Radix is a delegated proof of stake Layer-1 DLT that aims to revolutionize the dApp landscape by creating an intuitive, unified infrastructure that enables developers to design faster, more efficient applications with unprecedented composability and security.

Radix's vision for Web3 is one of flourishing innovation, facilitated by its unique Radix engine, programming language, Scrypto, consensus algorithm, Cerberus, and user interface, the Radix Wallet.

This article delves into problems facing DeFi today, the core offerings of Radix, and their problem-solving potential.

What Problems Is Radix Addressing?

The Radix platform is designed to tackle critical issues hindering the widespread acceptance and use of Web3 decentralized applications.

  • Firstly, it tackles the issue of poor developer experience, often caused by the complexities of existing programming languages and limitations of smart contract environments.
  • Secondly, Radix aims to solve the problem of flawed consensus protocols, which lead to inefficient transaction processing, high gas fees, and scalability bottlenecks.
  • Lastly, it addresses the problem of poor user experience, which stems from confusing interfaces and unintuitive crypto wallets.

Each of these problems is explored in more detail below, shedding light on how Radix is poised to revolutionize the world of dApps.

Let's get right into it!

1.) Poor Developer Experience

Challenges of Using Solidity for Smart Contract Development

Solidity is regarded as one of the most reliable programming languages for developing smart contracts on the Ethereum blockchain. Like JavaScript, it allows programmers to write high-level code, making it easier to understand and use.

However, Radix highlights deep infrastructural gaps with how Solidity smart contracts and their environments treat what is arguably the most crucial element of any dApp: assets.

For example, there's no inherent notion of a 'token' in Ethereum, so tokenized assets like ATOM, ARB, or any other, except for Ethereum's native ETH, are simply separate ERC20 smart contracts that each hold a list of balances.

In the framework of code, these tokens are treated as auxiliary necessities and, in many ways, are placed on the back burner.

This setup implies that when developers set out to create dApps, they often dedicate 80% of their time building out asset behavior and other basic functionality parameters instead of focusing on business logic and user interface.

As a result, building the most user-centric components of a dApp often takes a backseat. This makes building less intuitive and delivers less than optimal results.

In the current framework, building dApps is so complex, lengthy, and convoluted that security gaps are bound to occur.

Considering the frequent high-profile hacks leading to millions in losses, as highlighted by numerous headline news every other week, the current state of DeFi security is simply unacceptable.

Solidity's Learning Curve is... Pretty Steep

Of an estimated 26 million developers worldwide, around 30,000 are full-time solidity developers. Of that 30,000, a large portion do not possess expertise in the language. In fact, the number of proficient Solidity developers capable of building market-ready dApps is slim.

This means Web3's growth depends solely on a limited pool of Solidity devs actually capable of building robust dApps, smart contracts, and on-chain functionalities.

** DIRECTIVE **
In the excerpt on Radix, condense the paragraph beginning "Of an estimated 26 million developers worldwide" into a single shorter sentence that keeps its figures and its main point. The data after this point comes from a separate source and is unrelated to the excerpt on Radix.

** DATASET **
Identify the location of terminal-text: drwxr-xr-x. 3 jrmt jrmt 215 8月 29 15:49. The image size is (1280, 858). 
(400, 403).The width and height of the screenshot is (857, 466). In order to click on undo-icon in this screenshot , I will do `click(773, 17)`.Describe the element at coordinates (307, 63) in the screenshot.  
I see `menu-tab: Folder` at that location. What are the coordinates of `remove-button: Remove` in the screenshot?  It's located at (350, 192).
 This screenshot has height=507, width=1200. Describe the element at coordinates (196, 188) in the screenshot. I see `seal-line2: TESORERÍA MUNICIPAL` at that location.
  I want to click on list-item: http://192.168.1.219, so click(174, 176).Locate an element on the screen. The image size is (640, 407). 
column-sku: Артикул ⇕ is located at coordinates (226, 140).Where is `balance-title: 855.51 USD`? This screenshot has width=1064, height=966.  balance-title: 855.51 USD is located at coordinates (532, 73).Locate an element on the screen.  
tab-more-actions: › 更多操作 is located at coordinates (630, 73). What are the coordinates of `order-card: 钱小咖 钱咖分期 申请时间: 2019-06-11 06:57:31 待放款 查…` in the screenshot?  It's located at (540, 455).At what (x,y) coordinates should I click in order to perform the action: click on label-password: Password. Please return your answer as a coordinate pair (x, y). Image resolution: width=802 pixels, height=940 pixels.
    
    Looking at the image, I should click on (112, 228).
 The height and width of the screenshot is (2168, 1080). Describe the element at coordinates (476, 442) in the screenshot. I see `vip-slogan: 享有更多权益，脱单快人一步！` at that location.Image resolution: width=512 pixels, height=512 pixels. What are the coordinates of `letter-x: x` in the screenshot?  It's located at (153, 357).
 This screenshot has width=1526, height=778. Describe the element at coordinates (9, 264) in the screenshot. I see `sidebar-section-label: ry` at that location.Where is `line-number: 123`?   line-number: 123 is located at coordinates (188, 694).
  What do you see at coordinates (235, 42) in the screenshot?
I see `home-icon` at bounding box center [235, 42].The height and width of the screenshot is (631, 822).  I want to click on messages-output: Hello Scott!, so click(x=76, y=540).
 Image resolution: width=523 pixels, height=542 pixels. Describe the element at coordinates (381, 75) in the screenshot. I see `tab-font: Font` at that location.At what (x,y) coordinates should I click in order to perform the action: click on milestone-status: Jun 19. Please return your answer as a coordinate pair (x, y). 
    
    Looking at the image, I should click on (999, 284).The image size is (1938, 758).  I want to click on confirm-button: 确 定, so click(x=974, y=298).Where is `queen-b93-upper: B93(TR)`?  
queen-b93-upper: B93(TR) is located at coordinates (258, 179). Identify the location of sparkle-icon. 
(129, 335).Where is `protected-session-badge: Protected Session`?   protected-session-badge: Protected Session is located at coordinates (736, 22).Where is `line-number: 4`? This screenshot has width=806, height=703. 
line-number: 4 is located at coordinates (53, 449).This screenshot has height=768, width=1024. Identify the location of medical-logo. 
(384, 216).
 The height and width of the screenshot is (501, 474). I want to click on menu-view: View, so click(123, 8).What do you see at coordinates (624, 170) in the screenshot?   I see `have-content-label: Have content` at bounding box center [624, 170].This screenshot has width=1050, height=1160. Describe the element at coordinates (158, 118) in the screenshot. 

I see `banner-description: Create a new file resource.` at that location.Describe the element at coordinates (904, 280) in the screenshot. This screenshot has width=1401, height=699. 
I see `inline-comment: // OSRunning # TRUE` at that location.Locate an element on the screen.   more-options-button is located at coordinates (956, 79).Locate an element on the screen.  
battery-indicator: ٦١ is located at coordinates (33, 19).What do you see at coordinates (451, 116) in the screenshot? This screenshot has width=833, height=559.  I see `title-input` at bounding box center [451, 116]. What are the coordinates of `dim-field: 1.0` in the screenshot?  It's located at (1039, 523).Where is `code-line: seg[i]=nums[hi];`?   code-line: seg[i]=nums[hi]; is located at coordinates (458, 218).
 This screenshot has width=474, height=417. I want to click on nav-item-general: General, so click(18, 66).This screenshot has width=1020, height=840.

** ANSWER BOX **
About 30,000 of an estimated 26 million developers worldwide work full-time in Solidity, many of them lacking expertise, so few can build market-ready dApps.